Au début, elle était assez petite, docile, vénérée à Khonfas, tout ça parce qu’elle produisait d’adorables petites araignées qui servaient de chair à canon sur les champs de bataille. Tout allait bien, elle était nourrie, gavée pour être toujours plus productive, et ce qui devait arriver arriva : elle tomba malade, ou du moins, c'est ce qu'ils prétendirent tous ! »Lilie ouvrit de grands yeux en découvrant cette histoire qui était entrain de lui être livrée. Tout ça semblait remonter à des temps très anciens, et elle avait du mal à voir le lien avec le présent de ce peuple réfugié sous la Forêt.

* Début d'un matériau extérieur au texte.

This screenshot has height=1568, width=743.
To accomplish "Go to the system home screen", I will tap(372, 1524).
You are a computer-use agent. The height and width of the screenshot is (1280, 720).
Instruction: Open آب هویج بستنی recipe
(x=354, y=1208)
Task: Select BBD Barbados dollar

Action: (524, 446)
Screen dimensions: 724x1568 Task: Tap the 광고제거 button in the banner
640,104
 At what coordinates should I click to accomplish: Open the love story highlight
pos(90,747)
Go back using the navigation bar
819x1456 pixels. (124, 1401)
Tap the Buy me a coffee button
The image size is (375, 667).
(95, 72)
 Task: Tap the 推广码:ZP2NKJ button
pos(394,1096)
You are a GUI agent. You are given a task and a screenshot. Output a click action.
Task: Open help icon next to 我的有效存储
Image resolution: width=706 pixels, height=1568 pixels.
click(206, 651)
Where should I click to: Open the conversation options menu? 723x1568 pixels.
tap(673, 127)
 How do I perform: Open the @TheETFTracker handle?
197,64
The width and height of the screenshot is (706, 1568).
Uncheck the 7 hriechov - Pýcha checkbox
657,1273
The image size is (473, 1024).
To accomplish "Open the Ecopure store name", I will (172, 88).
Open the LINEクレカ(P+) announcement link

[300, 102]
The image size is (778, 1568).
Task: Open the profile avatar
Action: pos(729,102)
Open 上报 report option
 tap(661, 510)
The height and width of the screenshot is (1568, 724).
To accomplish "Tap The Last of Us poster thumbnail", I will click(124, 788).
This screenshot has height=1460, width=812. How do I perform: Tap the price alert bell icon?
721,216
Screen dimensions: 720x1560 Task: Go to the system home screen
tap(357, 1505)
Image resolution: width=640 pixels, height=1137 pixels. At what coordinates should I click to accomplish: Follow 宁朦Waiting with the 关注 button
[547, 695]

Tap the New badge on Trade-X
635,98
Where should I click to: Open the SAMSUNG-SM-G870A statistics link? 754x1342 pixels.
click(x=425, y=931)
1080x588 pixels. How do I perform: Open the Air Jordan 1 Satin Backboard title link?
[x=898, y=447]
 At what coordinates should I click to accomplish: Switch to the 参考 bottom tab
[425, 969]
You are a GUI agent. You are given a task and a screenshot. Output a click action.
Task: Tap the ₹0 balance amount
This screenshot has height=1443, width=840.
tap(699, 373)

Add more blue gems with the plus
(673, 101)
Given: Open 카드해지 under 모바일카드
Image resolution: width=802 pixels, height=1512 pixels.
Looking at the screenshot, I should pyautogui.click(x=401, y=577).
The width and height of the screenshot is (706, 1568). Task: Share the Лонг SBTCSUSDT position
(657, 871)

« Elle s'était mise à grandir, grandir, et encore grandir, prête à exploser ! Personne ne sut dire pourquoi, et nous, nous n’étions pas encore là. Elle ne produisait plus de combattantes arachnéennes, et Khonfas subissait défaite sur défaite, jusqu’au jour où elle finit littéralement par... se vider. Je vous épargne les ragoutants détails, bien peu intéressants qui plus est, mais c’est à ce moment là que le premier Orgamii vit le jour, du ventre de la Reine, accompagné d’une quinzaine d’autres membres de cette espèce, tous des mâles, avec deux bras et six pattes accrochés sur le torse, et capable dors et déjà de marcher et de parler, ainsi que de combattre et parfois même d’user de la magie. Nous aurions très bien pu nous intégrer dans la cité, nous rendre utile au combat ! Mais non, non ! Comprenez bien, nous n’étions que des pauvres mâles, des dégénérés ne ressemblant à rien ni personne et forcement, ils ne voulurent pas voir une autre espèce que la leur se développer au sein de leur ville. »Il rangea alors ses pattes qui finirent par se calmer et se leva, invitant Lilie à le suivre tandis qu’il continuait son discours. Marti voulait apparemment la conduire hors de l’infirmerie et elle lui emboîta donc le pas, attentive et avide de connaître la suite.
« Notre Mère la Reine ne s’était pas développée comme l’avait souhaité la Déesse, voilà ce qu'ils disaient ! Mais nous préfèrons croire que c'était tout simplement l’évolution naturelle que Valshabarath a voulue pour son peuple d’elfes noirs à Khonfas, seulement, sa volonté ne fut pas écoutée.
Toujours est-il que ce fut un grand drame, et notre Mère fut exilée loin de la ville avec sa maigre progéniture humanoïde à nourrir. On ne tuait pas le fruit de la déesse Valshabarath, mais apparemment, on pouvait le bannir. »Après cela, il resta interdit et l’air grave qui s’était figé sur son visage témoignait du dégoût qu’il nourrissait à l’égard des Shaakts de Khonfas. Lilie n’essaya pas de briser le silence, se contentant d’observer les couloirs dans lesquels ils avançaient en saluant les quelques Orgamii croisés aux airs nobles. Elle se demandait simplement quelle allait-être leur destination, mais elle n’allait pas tarder à le découvrir.